▸ **Problem requirements**: Copy the data below word for word, everything from the line containing "Given: Click the Export button" down to the line containing "Looking at the", with both of those lines included. Leave the pictures out of your copy.

▸ **Given information**:
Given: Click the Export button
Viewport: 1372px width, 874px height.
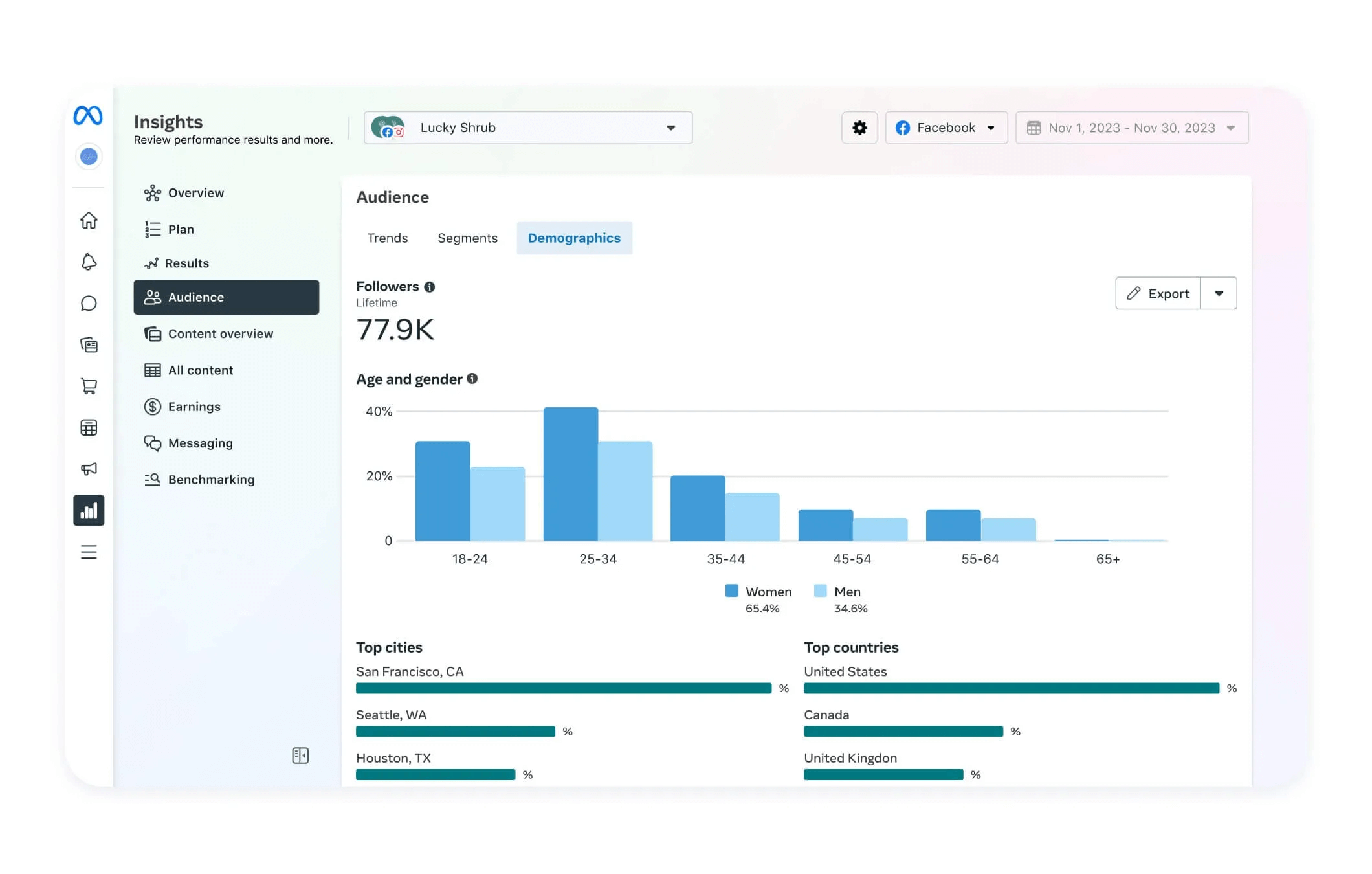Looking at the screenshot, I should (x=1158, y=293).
* * *
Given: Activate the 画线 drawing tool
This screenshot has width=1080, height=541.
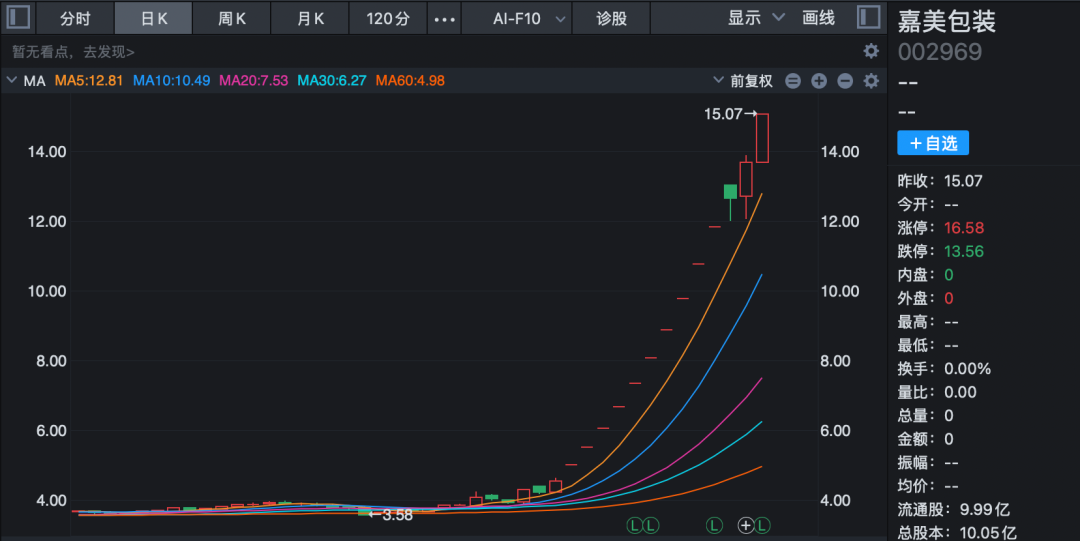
* * *
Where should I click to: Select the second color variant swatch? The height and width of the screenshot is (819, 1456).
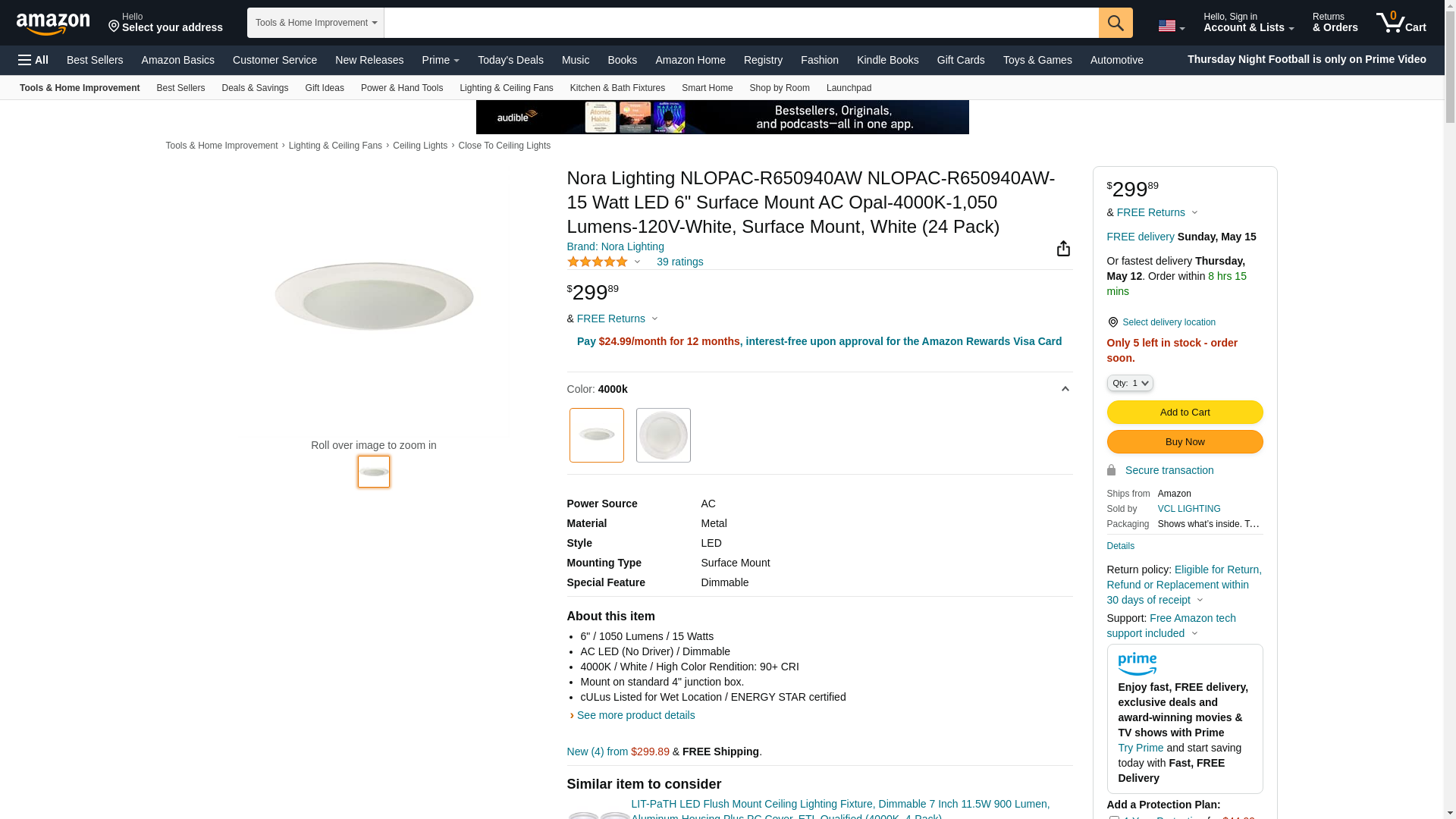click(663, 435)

▸ **Solution below**:
Given: Click the Export button
Viewport: 1372px width, 874px height.
Looking at the screenshot, I should (x=1158, y=293).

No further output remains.